MATERIAL PROVIDED:
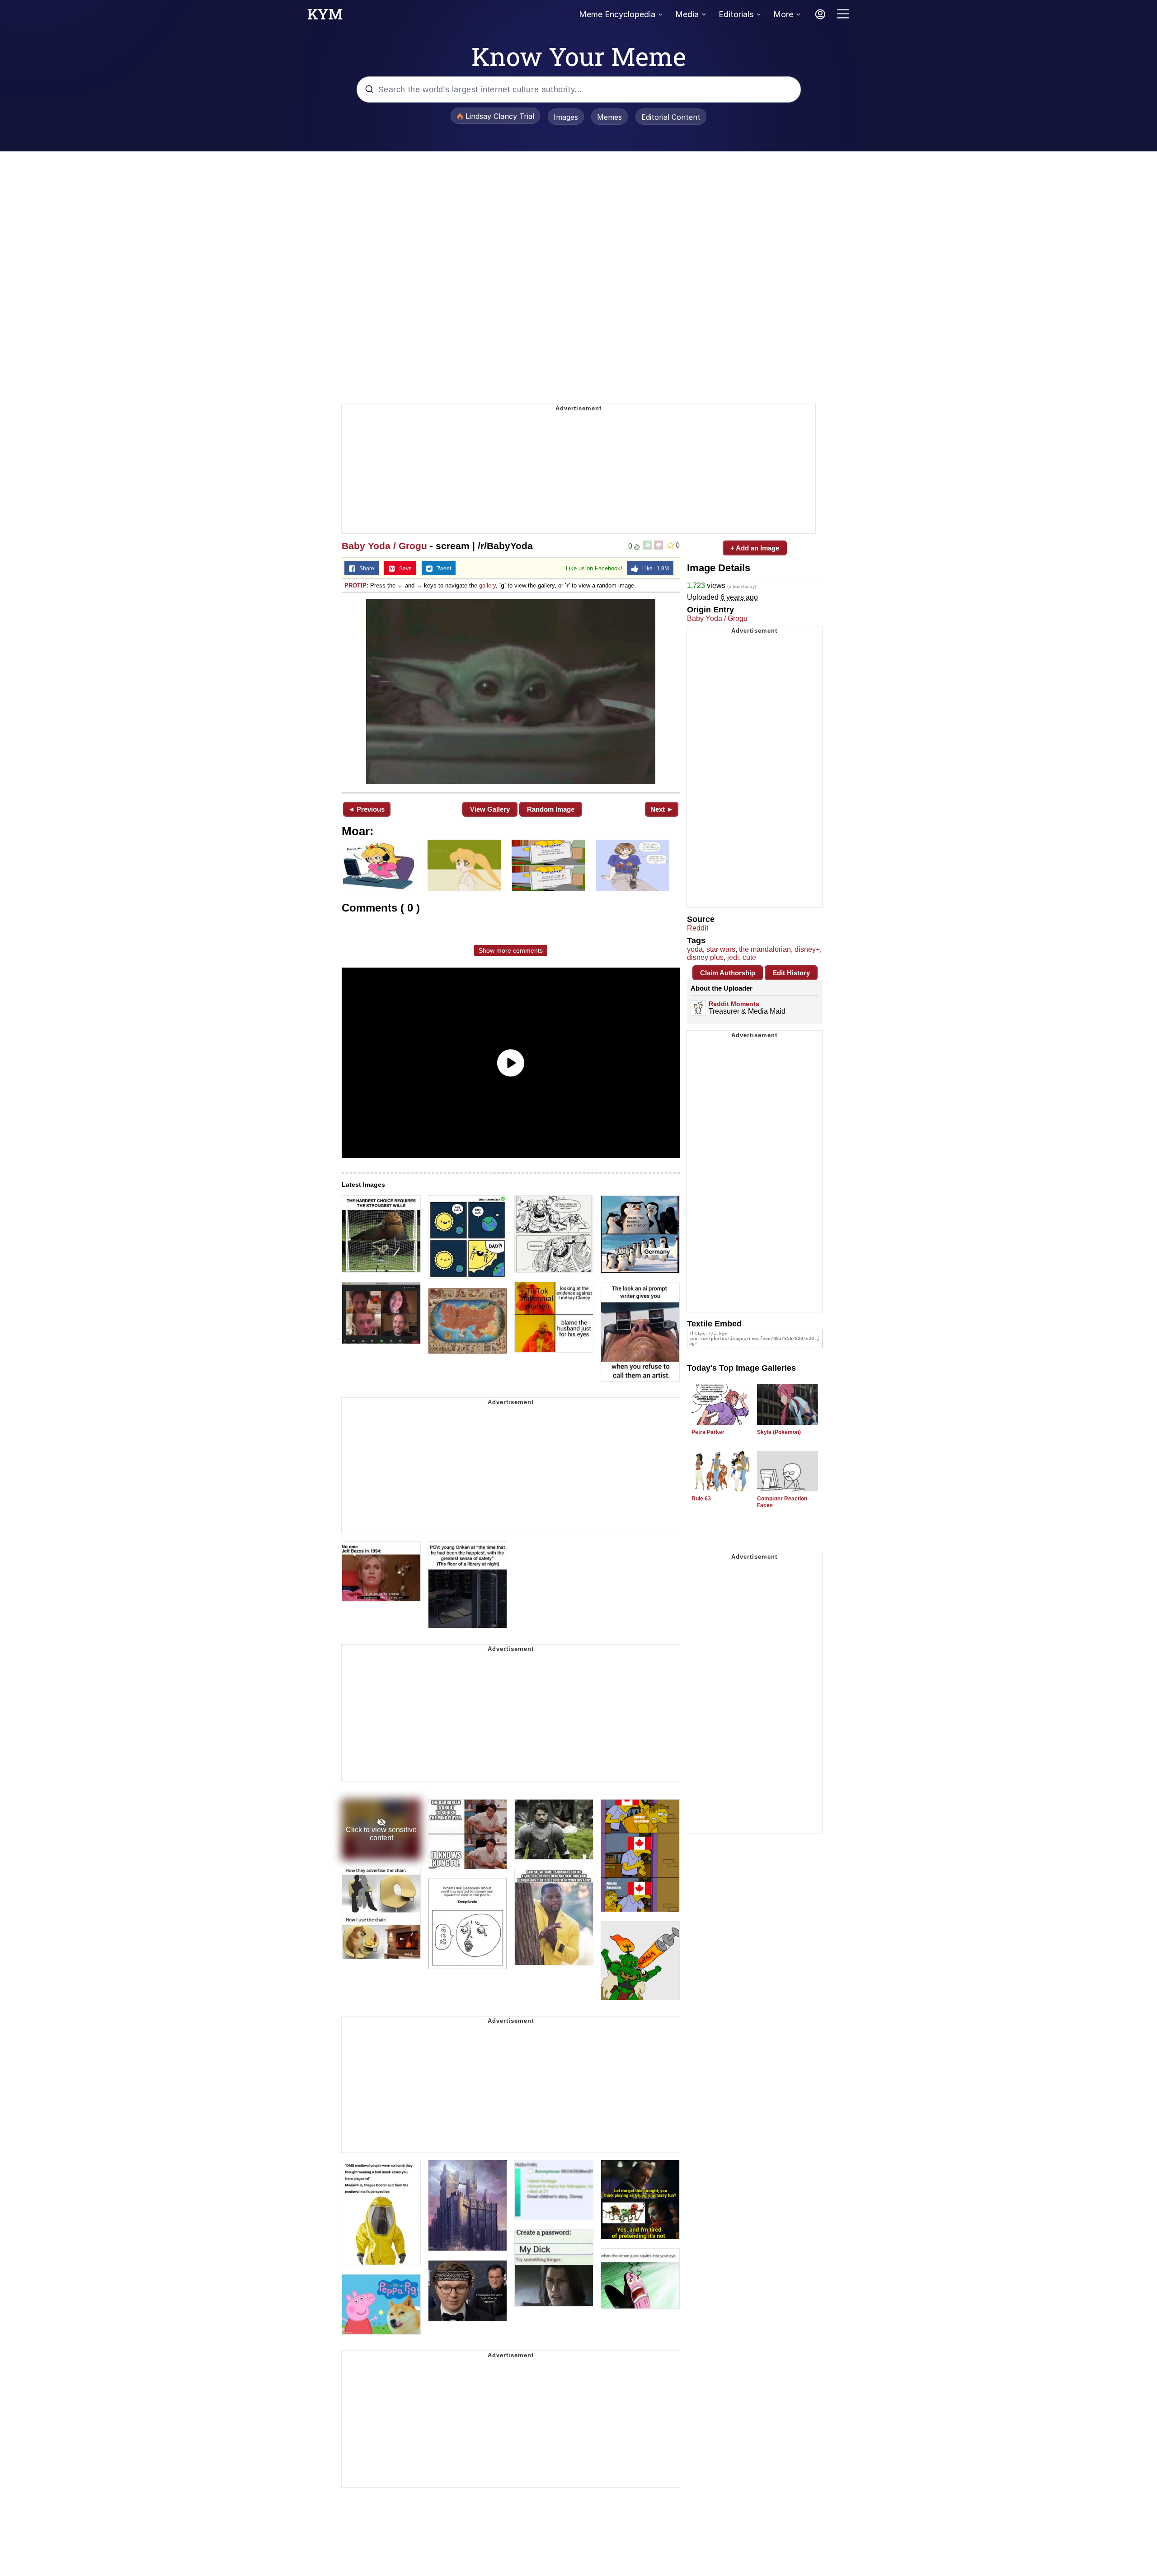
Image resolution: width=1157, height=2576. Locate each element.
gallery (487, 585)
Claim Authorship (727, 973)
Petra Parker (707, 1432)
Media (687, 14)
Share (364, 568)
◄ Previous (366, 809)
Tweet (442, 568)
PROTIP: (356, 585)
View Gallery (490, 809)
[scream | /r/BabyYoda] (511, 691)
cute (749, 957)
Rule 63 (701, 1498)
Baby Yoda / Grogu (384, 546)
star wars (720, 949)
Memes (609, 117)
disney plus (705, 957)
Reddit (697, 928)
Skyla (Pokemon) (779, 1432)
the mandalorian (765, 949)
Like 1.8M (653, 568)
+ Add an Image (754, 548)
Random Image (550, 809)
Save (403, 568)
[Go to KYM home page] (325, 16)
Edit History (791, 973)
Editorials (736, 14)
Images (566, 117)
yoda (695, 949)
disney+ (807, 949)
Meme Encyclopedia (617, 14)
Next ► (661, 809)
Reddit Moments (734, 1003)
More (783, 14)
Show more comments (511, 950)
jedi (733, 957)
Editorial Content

--

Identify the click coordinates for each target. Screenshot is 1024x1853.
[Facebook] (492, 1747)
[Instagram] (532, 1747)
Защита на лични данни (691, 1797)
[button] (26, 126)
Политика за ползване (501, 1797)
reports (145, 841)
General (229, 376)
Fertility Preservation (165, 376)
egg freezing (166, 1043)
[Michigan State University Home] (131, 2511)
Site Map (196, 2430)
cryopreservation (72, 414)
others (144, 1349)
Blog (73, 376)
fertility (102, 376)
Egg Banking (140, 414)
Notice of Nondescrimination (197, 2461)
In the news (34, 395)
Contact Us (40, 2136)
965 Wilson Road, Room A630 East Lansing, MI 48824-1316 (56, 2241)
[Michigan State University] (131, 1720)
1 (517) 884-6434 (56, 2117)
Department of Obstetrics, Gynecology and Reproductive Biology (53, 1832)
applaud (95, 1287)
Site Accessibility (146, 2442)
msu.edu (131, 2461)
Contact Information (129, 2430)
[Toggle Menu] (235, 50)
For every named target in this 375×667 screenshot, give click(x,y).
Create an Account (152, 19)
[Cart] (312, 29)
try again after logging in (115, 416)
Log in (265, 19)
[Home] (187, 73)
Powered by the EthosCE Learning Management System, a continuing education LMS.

WHAT IS BEING ASKED: Write out only the lines that run from the line containing "Random Image (550, 809)" through the line containing "Editorial Content", both included, exactly as they appear above.

RESULT:
Random Image (550, 809)
Save (403, 568)
[Go to KYM home page] (325, 16)
Edit History (791, 973)
Editorials (736, 14)
Images (566, 117)
yoda (695, 949)
disney+ (807, 949)
Meme Encyclopedia (617, 14)
Next ► (661, 809)
Reddit Moments (734, 1003)
More (783, 14)
Show more comments (511, 950)
jedi (733, 957)
Editorial Content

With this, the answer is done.